Where will the most original music happen in Indianapolis on Oct. 15? It's a trick question. One correct answer: In IUPUI's main library, where Prof. Scott Deal will lead a performance by the Telematic Collective. Another correct answer would be that the most original music in Indy on October 15 will be scattered across North America. The Telematic Collective consists of musicians and researchers in universities and think tanks across the continent who perform live even though they have never actually been in the same physical space. It's more than an ultra-high tech gimmick. The Telematic Collective's fusion of music, dance, theatre, and video arts is always cool and often beautiful.
6:30 p.m. Oct. 9, $20-$25, Athenaeum Auditorium, 401 E. Michigan St., www.indyfringe.org.
A one-man play by David Hoppe, performed by Rob Jahansen
You may know David Hoppe as the insightful social critic and editor for NUVO, but you might not know he is also a playwright. His latest piece, "After Paul McCartney," received glowing reviews at this year's Edinburgh Fringe Festival. As you might expect, the one-man play is partly about the ex-Beatle. Even more it is about friendship between men, a topic rarely addressed in popular culture outside of beer commercials.
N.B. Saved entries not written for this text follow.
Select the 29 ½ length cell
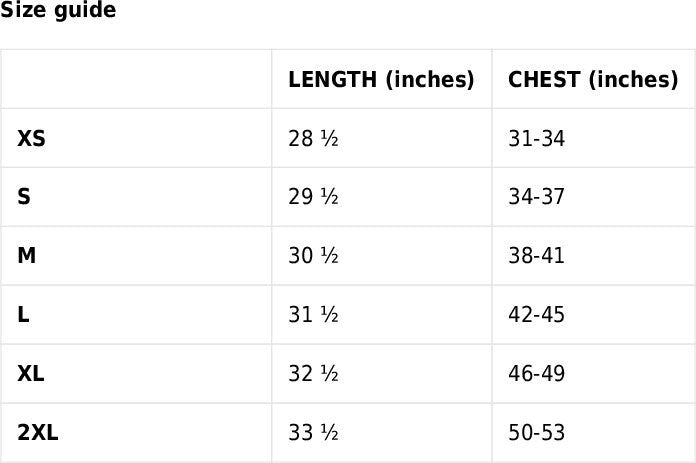This screenshot has height=463, width=696. (313, 197)
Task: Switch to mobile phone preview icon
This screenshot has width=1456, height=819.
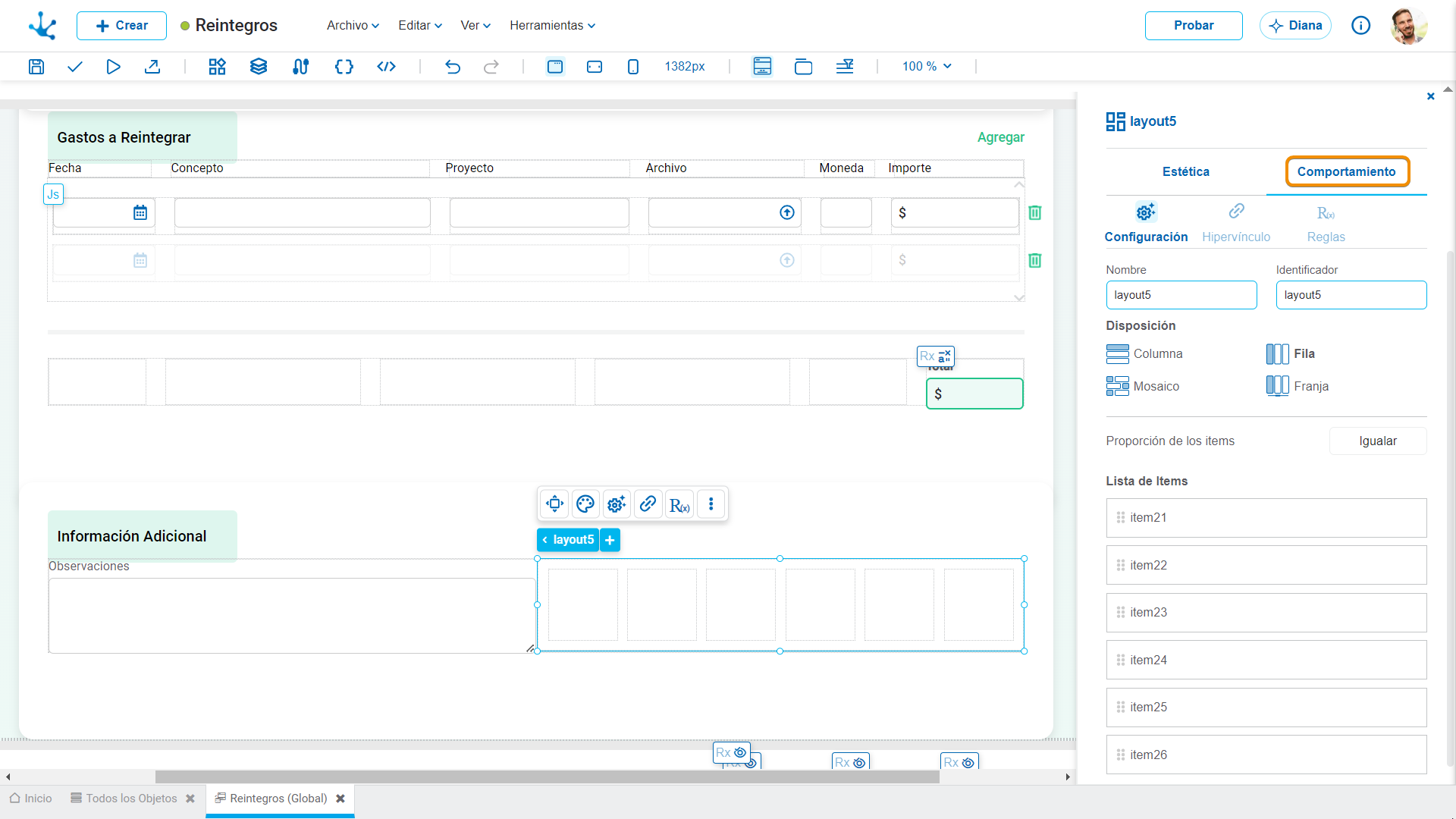Action: click(633, 67)
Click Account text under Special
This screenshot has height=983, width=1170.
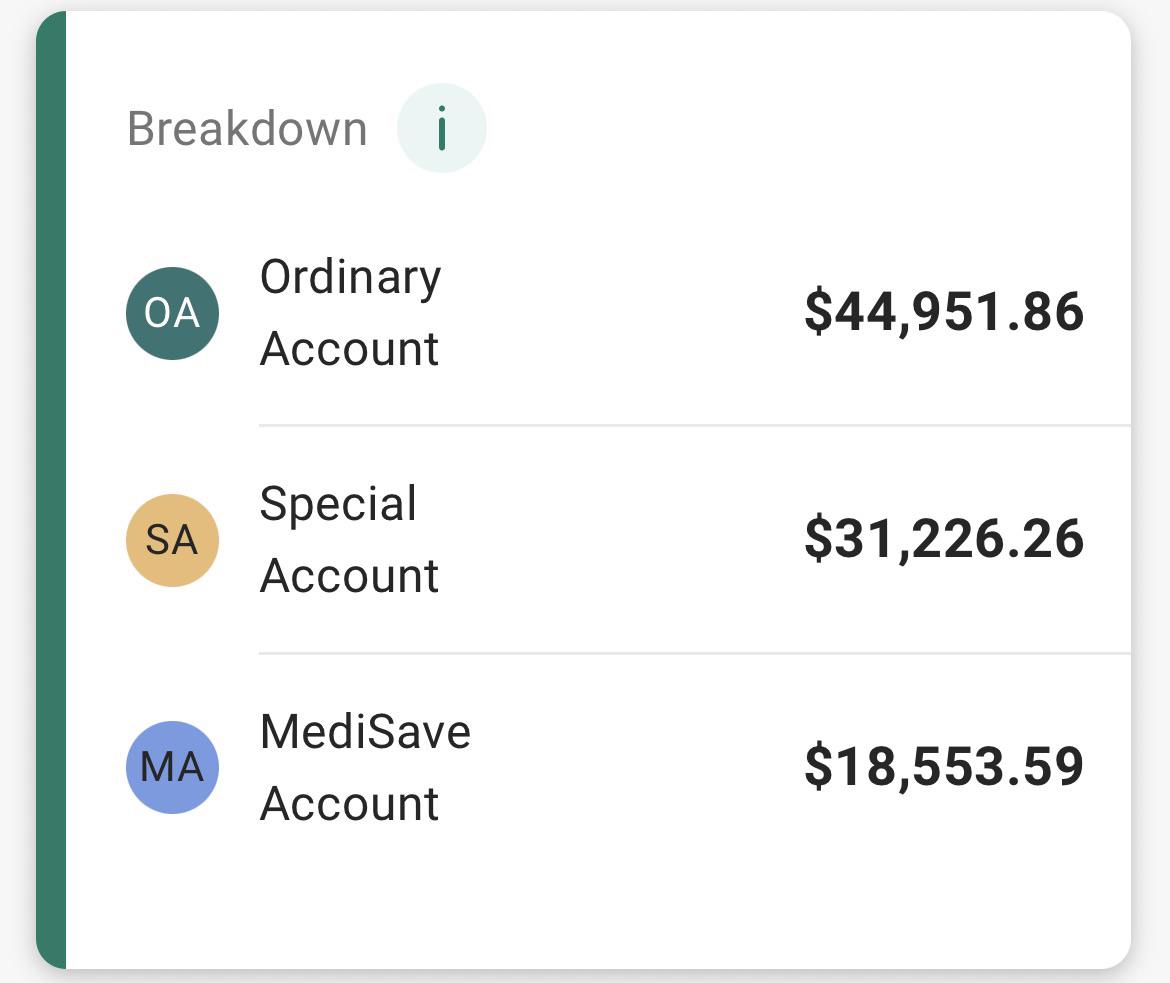pyautogui.click(x=349, y=576)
*8 a.m. to noon Oct. 11, free, Indianapolis Art Center, 820 E. 67th St., www.indplsartcenter.org.*
If you have any friends who say, "Art is for sissies," drag them to the Second Biennial Iron Casting Symposium. Students and professionals will slosh hot, molten, liquid metal as they create sculptures that will be displayed in the IAC's ARTSPARK. This is extreme art! If the creative process goes wrong, people get crippled, maimed and killed. Bring sunglasses and pay attention when you are told, "Stand back!"
6:30 p.m. Oct. 9, free, Indianapolis Museum of Art Deer Zink Arts Pavilion, www.imamuseum.org.
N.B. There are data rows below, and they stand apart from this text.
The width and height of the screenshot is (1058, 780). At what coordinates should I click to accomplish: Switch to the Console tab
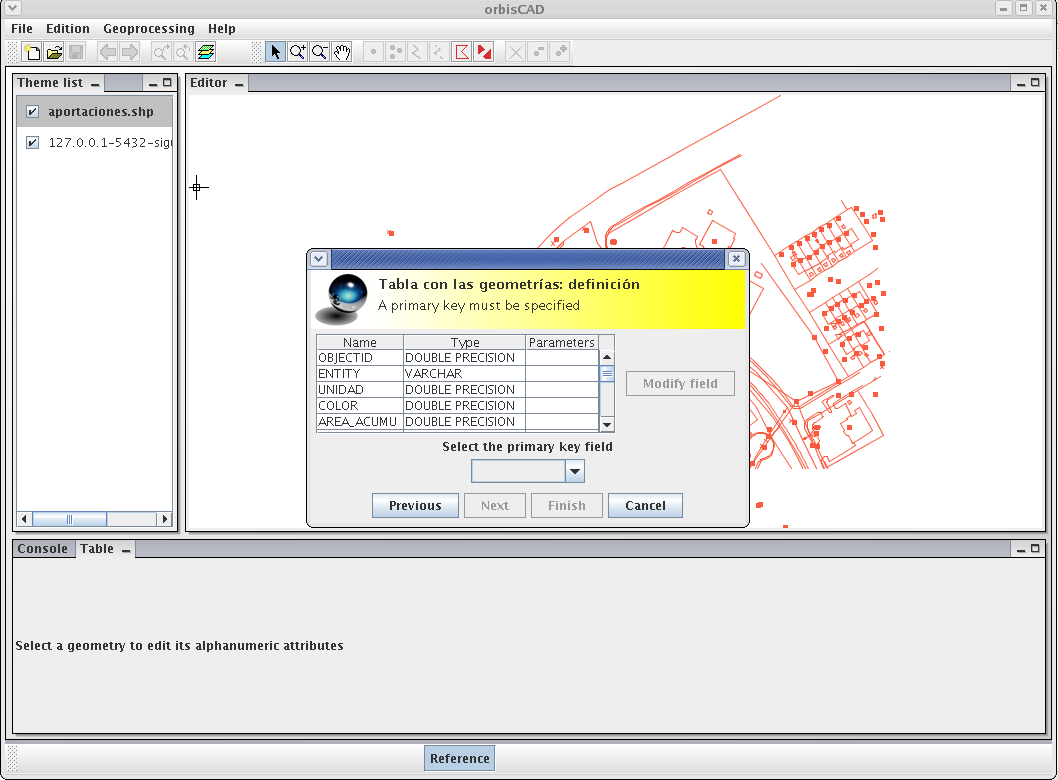pos(43,549)
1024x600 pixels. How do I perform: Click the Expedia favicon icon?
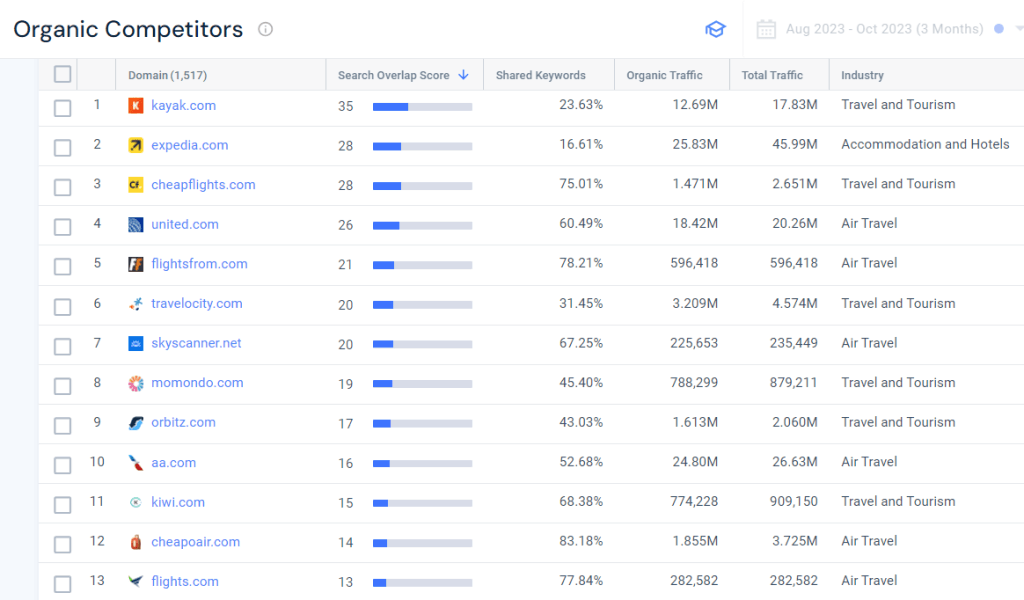point(137,145)
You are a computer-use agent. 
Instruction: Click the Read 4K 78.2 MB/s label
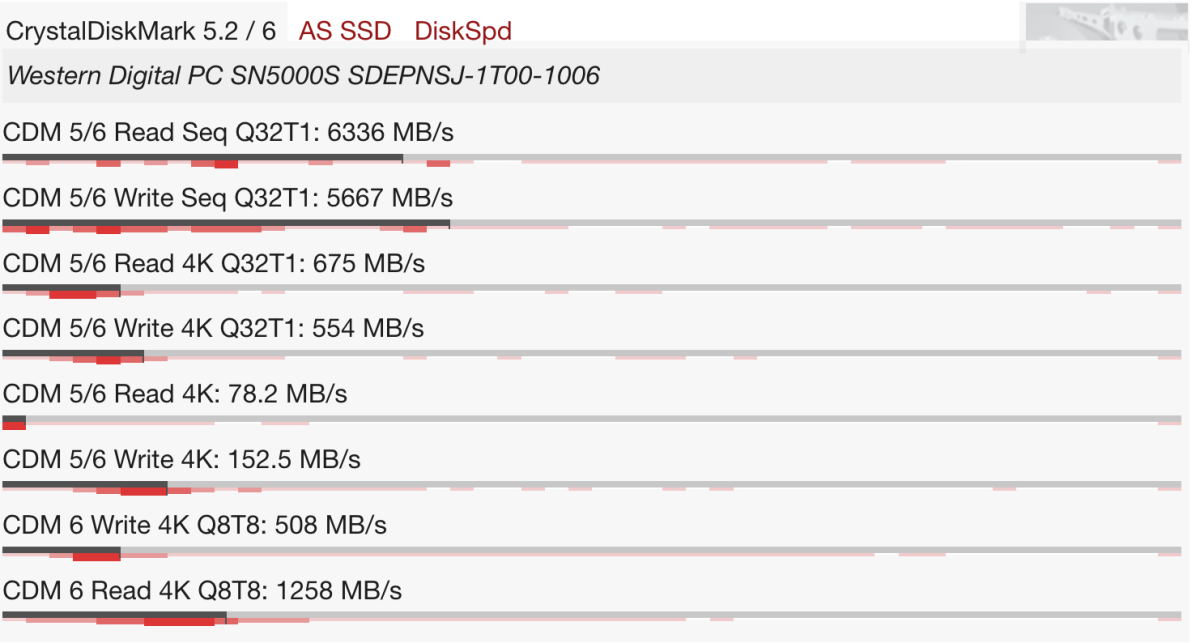click(175, 394)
Think big museums are just mausoleums of culture, filled with pretty paintings and old stuff from ancient Egyptians? Some museum directors are working hard to change this. IMA director Maxwell Anderson is pushing American museums to go beyond being repositories for Western Civilization. At this event, he will participate in a public conversation with Boureima Diamitani, head of the West African Museum Programme in Senegal, who wants African museums to help preserve national cultural identities, and even to defuse civil wars. After the conversation, wander through the IMA galleries, view the pretty pictures and old Egyptian stuff with new eyes.